Probably every day contains some moment(s) like these, but most days don’t contain so many. A day like yesterday leaves me shaking my head with gratitude and wonder that God entrusts such treasures to us frail humans who so often shuffle around off kilter and out of balance and trampling on gems and jewels on every side. We say the wrong thing, we make the wrong move, we unknowingly injure despite good intentions, we turn things upside down, we make a big giant mess while wearing loud, squeaky shoes.
St. Benedict recognized our human frailty and our tendency to mess things up. He counsels us to “support with the greatest patience one another’s weaknesses of body or behavior.” Sometimes this support means to challenge a Sister to grow beyond her weakness. Sometimes it means to support with patient love a weakness that cannot be changed. At all times we are to remember both our need for mercy and our responsibility to be merciful.
Although we live amidst overflowing treasures, we are earthen vessels – quick to break things around us, and easily shattered ourselves.

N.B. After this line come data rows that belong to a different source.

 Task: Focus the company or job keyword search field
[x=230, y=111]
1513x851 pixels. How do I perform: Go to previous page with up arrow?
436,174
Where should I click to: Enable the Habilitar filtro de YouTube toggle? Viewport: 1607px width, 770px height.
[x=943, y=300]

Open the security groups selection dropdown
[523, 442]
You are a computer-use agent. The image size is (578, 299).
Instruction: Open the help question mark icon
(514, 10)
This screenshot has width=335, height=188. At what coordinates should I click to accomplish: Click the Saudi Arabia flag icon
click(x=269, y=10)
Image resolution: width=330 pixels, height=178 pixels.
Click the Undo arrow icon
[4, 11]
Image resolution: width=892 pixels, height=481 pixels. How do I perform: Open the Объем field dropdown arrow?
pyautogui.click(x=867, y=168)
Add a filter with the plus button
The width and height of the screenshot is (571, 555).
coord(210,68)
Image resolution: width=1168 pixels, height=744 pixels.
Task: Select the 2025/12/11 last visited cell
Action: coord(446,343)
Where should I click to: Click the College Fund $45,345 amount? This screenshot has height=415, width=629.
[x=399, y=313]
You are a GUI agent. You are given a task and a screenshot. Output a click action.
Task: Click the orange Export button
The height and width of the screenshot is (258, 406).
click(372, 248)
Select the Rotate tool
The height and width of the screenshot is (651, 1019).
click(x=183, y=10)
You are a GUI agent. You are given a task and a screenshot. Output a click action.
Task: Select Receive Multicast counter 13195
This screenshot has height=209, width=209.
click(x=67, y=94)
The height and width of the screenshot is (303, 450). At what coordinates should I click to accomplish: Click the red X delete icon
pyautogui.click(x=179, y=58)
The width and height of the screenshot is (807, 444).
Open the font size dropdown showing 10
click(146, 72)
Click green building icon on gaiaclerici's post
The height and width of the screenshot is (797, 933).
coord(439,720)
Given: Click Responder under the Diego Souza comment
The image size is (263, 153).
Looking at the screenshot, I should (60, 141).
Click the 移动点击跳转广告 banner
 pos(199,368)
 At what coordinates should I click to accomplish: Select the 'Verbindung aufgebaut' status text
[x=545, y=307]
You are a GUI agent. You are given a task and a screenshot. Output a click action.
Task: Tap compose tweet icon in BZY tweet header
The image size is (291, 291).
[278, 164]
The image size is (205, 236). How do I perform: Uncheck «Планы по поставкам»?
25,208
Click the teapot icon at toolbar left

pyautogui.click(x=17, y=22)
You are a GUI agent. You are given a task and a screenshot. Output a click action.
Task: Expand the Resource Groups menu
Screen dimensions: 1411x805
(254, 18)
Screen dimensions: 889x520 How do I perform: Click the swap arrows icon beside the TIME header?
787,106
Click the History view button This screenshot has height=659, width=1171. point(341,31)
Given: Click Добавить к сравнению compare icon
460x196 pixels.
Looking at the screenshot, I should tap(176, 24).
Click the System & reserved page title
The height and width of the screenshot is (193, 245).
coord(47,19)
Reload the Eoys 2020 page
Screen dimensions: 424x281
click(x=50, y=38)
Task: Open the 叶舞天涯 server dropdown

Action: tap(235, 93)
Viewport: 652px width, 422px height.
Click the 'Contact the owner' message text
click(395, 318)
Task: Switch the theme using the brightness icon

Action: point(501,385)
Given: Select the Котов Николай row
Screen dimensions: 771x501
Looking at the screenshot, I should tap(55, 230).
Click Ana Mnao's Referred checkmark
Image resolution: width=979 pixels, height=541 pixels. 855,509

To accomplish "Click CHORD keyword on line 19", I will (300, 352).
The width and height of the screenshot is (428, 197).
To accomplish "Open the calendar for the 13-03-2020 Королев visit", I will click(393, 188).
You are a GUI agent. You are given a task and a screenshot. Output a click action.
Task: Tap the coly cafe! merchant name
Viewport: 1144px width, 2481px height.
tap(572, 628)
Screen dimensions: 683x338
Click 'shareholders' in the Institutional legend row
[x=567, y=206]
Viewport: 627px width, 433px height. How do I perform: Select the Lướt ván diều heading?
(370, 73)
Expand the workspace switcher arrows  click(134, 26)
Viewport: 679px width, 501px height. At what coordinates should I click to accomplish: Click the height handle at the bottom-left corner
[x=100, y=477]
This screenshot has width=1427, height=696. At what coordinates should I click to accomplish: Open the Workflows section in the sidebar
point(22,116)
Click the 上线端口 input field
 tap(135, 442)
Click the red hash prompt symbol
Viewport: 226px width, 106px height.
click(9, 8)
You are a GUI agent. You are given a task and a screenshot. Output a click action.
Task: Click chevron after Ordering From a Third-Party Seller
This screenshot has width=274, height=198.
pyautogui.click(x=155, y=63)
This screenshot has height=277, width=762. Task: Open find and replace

We are always in need of the love and support of community and the tender mercy of God, that in all things God may be glorified. Even – and especially – on an earthen vessel day.
We hold this treasure in earthen vessels, that the surpassing power may be of God and not from us. II Cor. 4:7
Postscript: As I was writing this post this morning I stopped to pray mid-morning prayer at my desk in the Retreat Center office. The scripture reading was from Isaiah 53: “He was…a man of suffering, accustomed to infirmity…yet it was our infirmaties thet he bore, our sufferings that he endured….” Our Lord knows our weakness. And may we bear up one another as He has borne us in His mercy.